The Gompertz-Makeham law describes a characteristic pattern of mortality in human populations where death rate is near constant between age 18 and 30 years (Makeham’s Law) and rises exponentially thereafter (Gompertz Law). This pattern has not been described in surgical populations, but if true, would have important implications for understanding surgical risk and design and interpretation of surgical risk models. The aim of this study was to determine if the Gompertz-Makeham law applies to perioperative mortality risk and the conditions under which it may apply.
We examined the relationship between age and 1-month postoperative all-cause mortality risk in a 10-year New Zealand administrative dataset comprising of 5,615,100 surgical procedures from 2007 to 2016. The dataset includes patient and surgical factors including procedures, American Society of Anesthesiologist’s physical status score (ASA-PS), diagnoses and other relevant details. Semi-logarithmic graphs of mortality risk and age were plotted. Linear regression models were fitted, with regression line slope and Pearson’s correlation coefficient calculated.
The primary outcome occurred in 114,782 (2.0%) of 5,615,100 included participants. The Gompertz-Makeham law seems to apply to the national surgical population as a whole (slope = 0.0241, R2 = 0.971). The law applies in all subgroups studied including sex, ASA-PS, surgical acuity, surgical severity category, cancer status and ethnicity (slopes 0.0066 to 0.0307, R2 0.771 to 0.990). Important interactions were found between age, mortality risk and three high risk groups (cancer diagnosis, ASA-PS 4-5 and high surgical severity).

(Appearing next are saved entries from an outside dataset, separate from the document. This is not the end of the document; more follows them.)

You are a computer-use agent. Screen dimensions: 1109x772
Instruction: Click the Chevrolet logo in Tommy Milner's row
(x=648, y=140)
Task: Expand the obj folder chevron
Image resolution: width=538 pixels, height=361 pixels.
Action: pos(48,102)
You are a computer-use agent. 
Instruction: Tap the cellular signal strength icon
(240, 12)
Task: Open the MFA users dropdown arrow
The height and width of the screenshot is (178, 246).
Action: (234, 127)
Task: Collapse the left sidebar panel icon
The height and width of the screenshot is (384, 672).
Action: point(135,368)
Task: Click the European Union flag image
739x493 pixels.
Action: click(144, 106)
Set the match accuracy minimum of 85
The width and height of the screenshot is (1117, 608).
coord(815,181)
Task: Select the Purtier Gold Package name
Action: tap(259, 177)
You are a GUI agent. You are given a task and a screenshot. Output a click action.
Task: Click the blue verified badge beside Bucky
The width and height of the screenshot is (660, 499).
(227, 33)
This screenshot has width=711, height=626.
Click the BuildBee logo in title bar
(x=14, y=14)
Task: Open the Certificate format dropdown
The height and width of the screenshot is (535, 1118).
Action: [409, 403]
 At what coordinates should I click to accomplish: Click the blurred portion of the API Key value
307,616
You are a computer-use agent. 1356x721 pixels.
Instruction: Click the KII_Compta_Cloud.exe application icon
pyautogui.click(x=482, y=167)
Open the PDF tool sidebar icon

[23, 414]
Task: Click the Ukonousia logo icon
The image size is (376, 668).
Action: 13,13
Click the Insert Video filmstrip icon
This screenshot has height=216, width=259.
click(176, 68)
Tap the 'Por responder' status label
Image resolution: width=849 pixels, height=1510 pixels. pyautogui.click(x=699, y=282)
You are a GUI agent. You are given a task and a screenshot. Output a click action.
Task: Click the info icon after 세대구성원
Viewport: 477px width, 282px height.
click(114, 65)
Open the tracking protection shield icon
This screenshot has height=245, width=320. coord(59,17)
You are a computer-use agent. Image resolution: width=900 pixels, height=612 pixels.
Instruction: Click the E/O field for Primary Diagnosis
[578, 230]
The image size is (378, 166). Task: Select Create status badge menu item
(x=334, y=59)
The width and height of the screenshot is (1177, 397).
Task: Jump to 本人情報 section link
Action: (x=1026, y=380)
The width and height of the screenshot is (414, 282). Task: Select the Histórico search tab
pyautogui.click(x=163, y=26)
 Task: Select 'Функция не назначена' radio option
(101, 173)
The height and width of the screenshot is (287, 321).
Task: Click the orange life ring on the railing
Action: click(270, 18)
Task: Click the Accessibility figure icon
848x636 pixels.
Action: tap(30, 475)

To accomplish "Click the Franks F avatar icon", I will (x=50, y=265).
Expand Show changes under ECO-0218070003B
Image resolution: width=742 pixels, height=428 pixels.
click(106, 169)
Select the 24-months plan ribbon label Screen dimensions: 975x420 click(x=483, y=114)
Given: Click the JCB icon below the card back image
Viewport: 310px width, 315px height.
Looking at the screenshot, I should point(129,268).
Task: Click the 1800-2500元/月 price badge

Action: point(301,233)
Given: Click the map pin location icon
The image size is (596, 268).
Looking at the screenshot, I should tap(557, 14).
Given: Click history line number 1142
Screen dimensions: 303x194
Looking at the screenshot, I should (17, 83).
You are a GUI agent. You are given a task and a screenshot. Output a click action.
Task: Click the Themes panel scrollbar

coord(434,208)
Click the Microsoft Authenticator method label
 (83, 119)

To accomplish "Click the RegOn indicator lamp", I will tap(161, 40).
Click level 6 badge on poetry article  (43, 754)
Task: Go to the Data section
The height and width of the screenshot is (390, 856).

The Gompertz-Makeham law seems to apply in a national cohort of surgical patients. The inflection point for increased 1-month risk is apparent at age 30 years. A strict exponential rise in mortality risk occurs thereafter. This finding improves our understanding of surgical risk and suggests a concept-driven approach to improve modelling of age and important interactions in future surgical risk models.